Around the edge you'll find an SD card slot, a thinner MagSafe 2 power connector (your existing MagSafe 1 plug won't work), two USB 3.0 ports, two Thunderbolt-powered Display Ports and a combined headphone and microphone jack. There's an HDMI port for hooking up to your massive TV using a normal HDMI cable, without requiring an adaptor.

There are a couple of points to raise with the port selection on offer. Firstly, the combined headphone/mic jack means you can't record onto the computer from an external device through a line-in socket while monitoring the audio on headphones. If you do a lot of audio work, you'll need to use an external sound card.

Particularly annoying is the absence of an Ethernet port. Apple has clearly sought to keep the thickness to a minimum, which is why it's decided to cut the Ethernet out, but Pro users who need to upload high-definition photos and videos to the intertubes will need to be able to connect to a high-speed wired connection.

You can buy an Ethernet adaptor that plugs into one of the Thunderbolt ports, but that's going to set you back an extra £25. Considering you're spending up to three grand on the thing, I'd certainly have expected this to have come as standard.

You'll therefore need to make sure you're always in range of an ultra-fast wireless connection if you hope to stream high-definition video smoothly. If you want to download large programs like Final Cut Pro from the App Store, you're definitely going to need that adaptor.

Apple MacBook Pro with Retina display right ports
You'll find an HDMI port and an SD card slot on the right, but no Ethernet.

Screen

The stand-out feature of the new 15-inch MacBook Pro is the screen. It's bearing the 'retina display' moniker we've previously seen on the iPhone 4S and, more recently, the new iPad. It simply means the resolution has been given a significant bump, to the point where you can't see individual pixels from a standard viewing distance.

The resolution is now a whopping 2,880x1,800 pixels, which is double the previous model's 1,440x900 pixels in both directions. So why exactly would you need such a high-resolution screen?

It's mainly to benefit graphics and video professionals. When you look at high-resolution images on the screen, it's able to pack in so much more detail into the same physical amount of space, resulting in a ridiculously sharp image. Looking at photos taken on the excellent Canon EOS 5D MKIII , I was amazed at their clarity, with the tiniest details rendered extremely crisp, even when I pressed my nose nearly up against the glass.

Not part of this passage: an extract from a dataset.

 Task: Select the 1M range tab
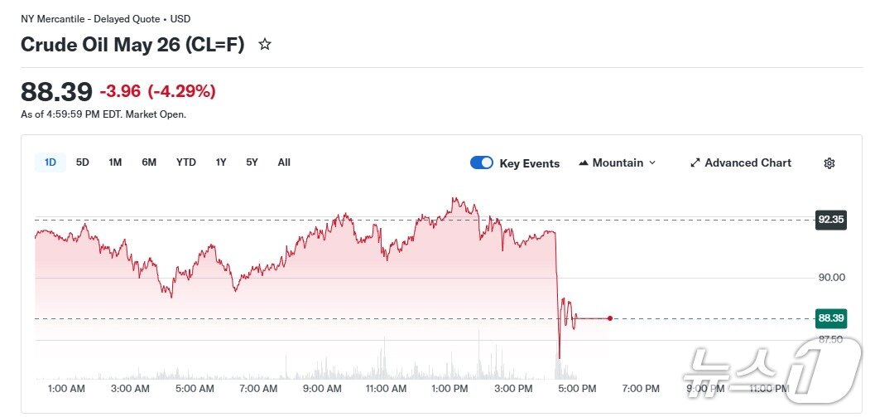pos(115,162)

Apple MacBook Pro with Retina display side
Despite being glossy, Apple claims the display offers 75 per cent less glare.

For video professionals, it means 1080p footage can be displayed at full resolution in a small window within a program like Adobe Premiere or Final Cut Pro. That immediately makes it a more viable option for on-the-go editing. You won't need to hook it up to a bigger external monitor in order to get the best view.

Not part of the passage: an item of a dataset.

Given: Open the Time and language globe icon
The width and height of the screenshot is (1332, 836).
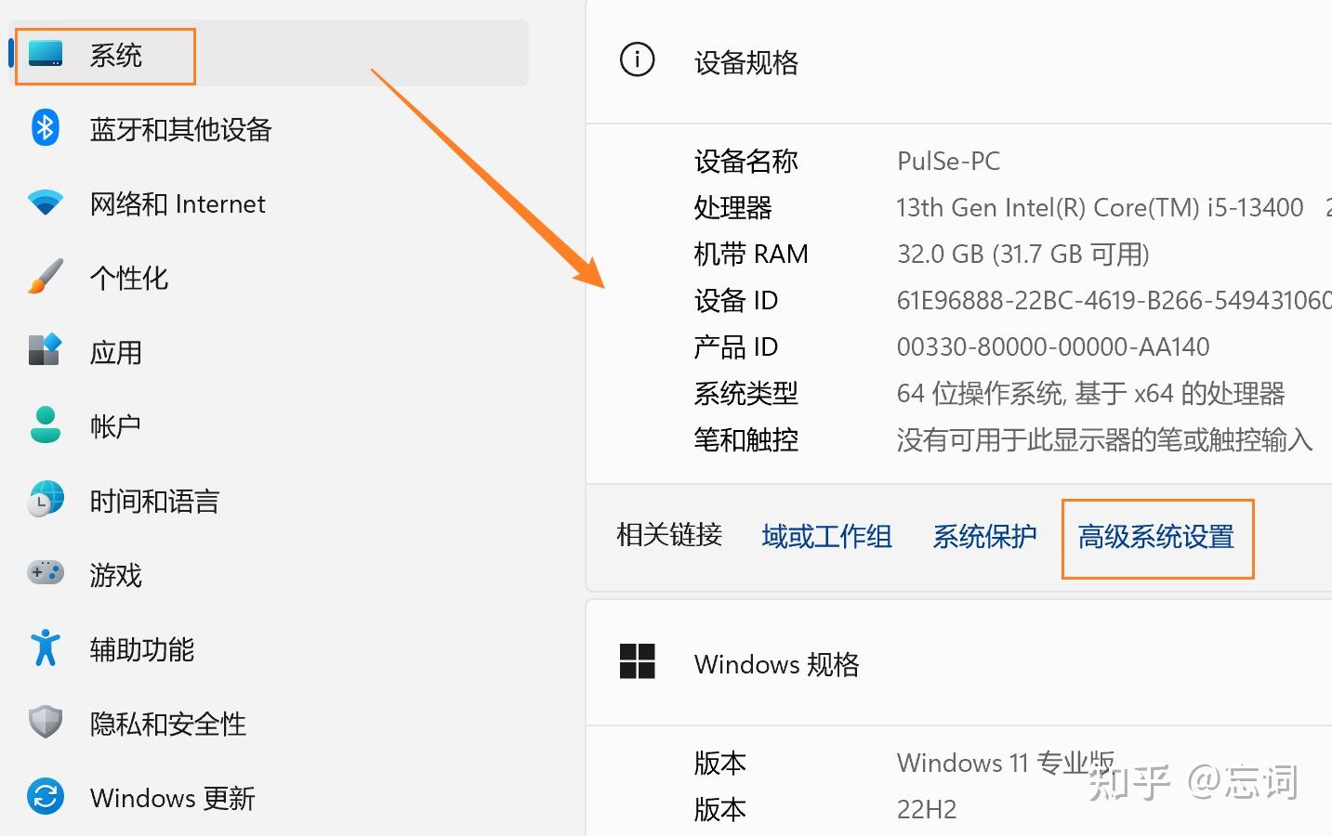Looking at the screenshot, I should 45,500.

That might sound great, but it's not all smooth sailing if you don't have graphics at the forefront of your mind. Apple has made a point of upgrading its own icons, graphics and software to look pin-sharp on the new display -- especially compared side by side with the Air . But software from third-party developers that hasn't been boosted for the new screen isn't going to look as smart as it once did. In time, most developers (at least the ones who want their software to look good) will make their apps retina-ready, as they did when the iPhone was upgraded.

MacBook Pro and Air screen comparison
The retina display on the Pro (bottom) offers considerably smoother icons (click image to enlarge).

The same issue applies to web browsing. Safari has been given an upgrade so all text looks crisp and sharp, but Google's Chrome browser has yet to receive the same treatment. Put them side by side and you'll notice a huge difference, with Chrome's fonts looking appallingly low quality in comparison. I had a play with a beta version of Chrome known as Canary, which seems to have addressed the text problems by using much higher-resolution fonts.